7. Man in Black & i finish watching Deadwood (we got to the start of Season 2 last year). We are obsessed by Al Swearengen’s blue China teacups, seemingly we are the only so interested as i can’t find a single jpeg online. Al drinks whisky from shot glasses, coffee from steel cups, and tea from blue China. Great line: “those that doubt me suck cock by choice!”
8. MIB has recently watched True Detective. He comments that Cohle follows the initiatory path, being expelled & outcast and only then becoming truly effective; the older, apparently alcoholic Cohle, is in fact playing a greater game, and as i rethink TD, i suspect the grey-haired Cohle isn’t the terminal alcoholic & failure he alleges himself to be, but, as with the 47 ronin, he is acting a part:
9. More than last year i note the differences between Finns and Germans. i meet the woman who was my eldest sister in my last life – she lives close by – and we walk Oulu.
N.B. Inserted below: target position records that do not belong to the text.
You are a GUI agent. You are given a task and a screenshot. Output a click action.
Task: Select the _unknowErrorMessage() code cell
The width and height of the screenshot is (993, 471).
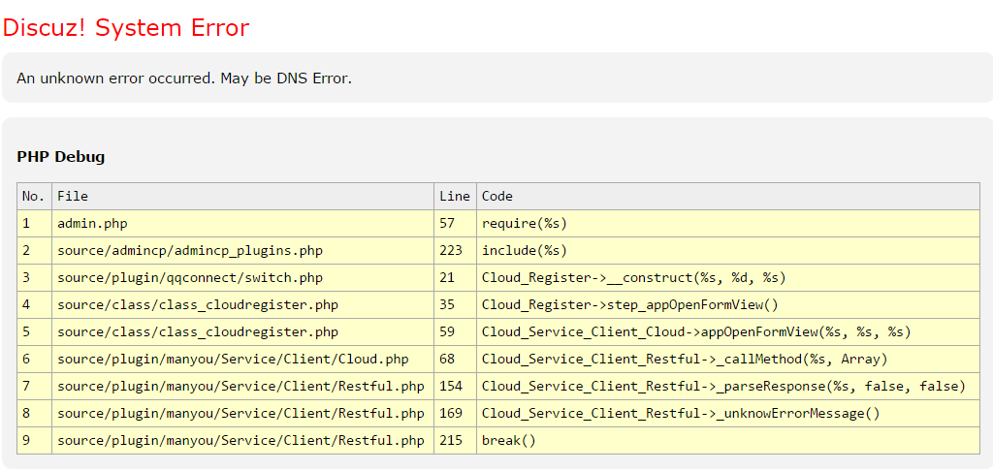tap(681, 413)
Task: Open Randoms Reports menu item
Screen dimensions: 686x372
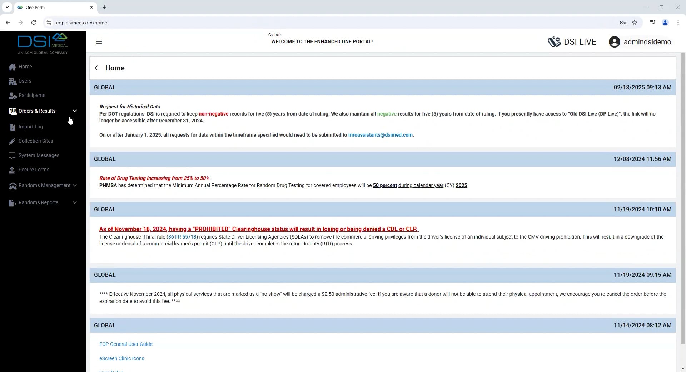Action: (38, 202)
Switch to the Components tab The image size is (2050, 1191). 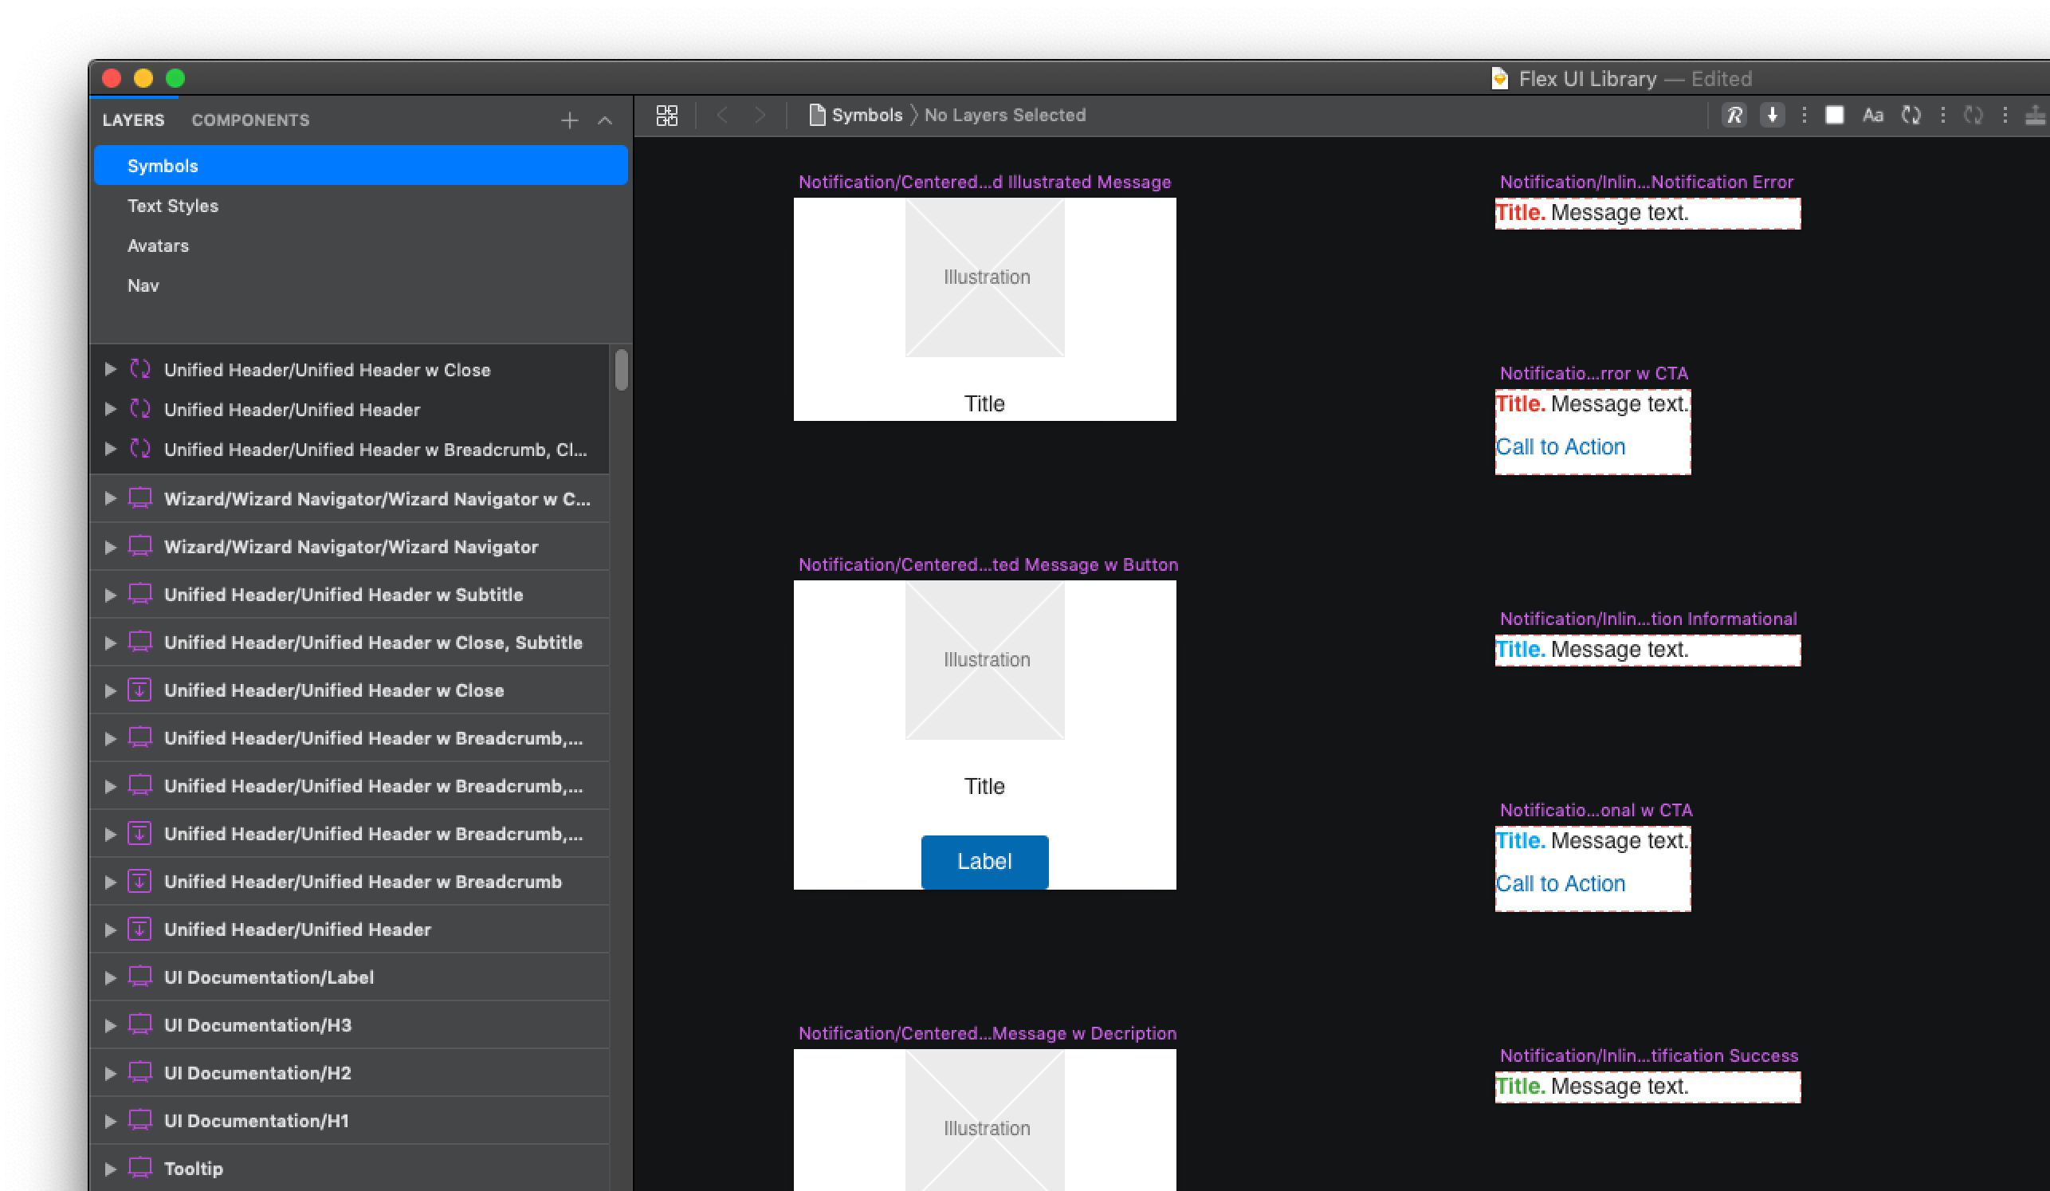point(251,120)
She has a limp and i prepare to shove pedestrians out of her path but in fact the Finns automatically weave a path around us. i remark that in Germany they would knock us both into the gutter, without even noticing it; she is incredulous but it is so – Germans seem oblivious to others and rely on bulk and girth to knock those they meet out of the way; hence, in Germany i am constantly vigilant, looking for a path through the huge muscle-clad oafs; the Finns are more akin to the English – and, i suspect, normal i.e. non-German, human beings – they don’t generally want collision and they can notice other people. There is something strangely uncaring and oblivious about Germans, so it is easy to imagine the average German turning impassively away as the Jews are beaten to death on the streets. i think even today they wouldn’t even really notice it, or if the assailants were uniformed they would accept that everything must be in order, then loot the Jewhouses and probably complain about how the Jews failed to keep their houses in good orderly German fashion.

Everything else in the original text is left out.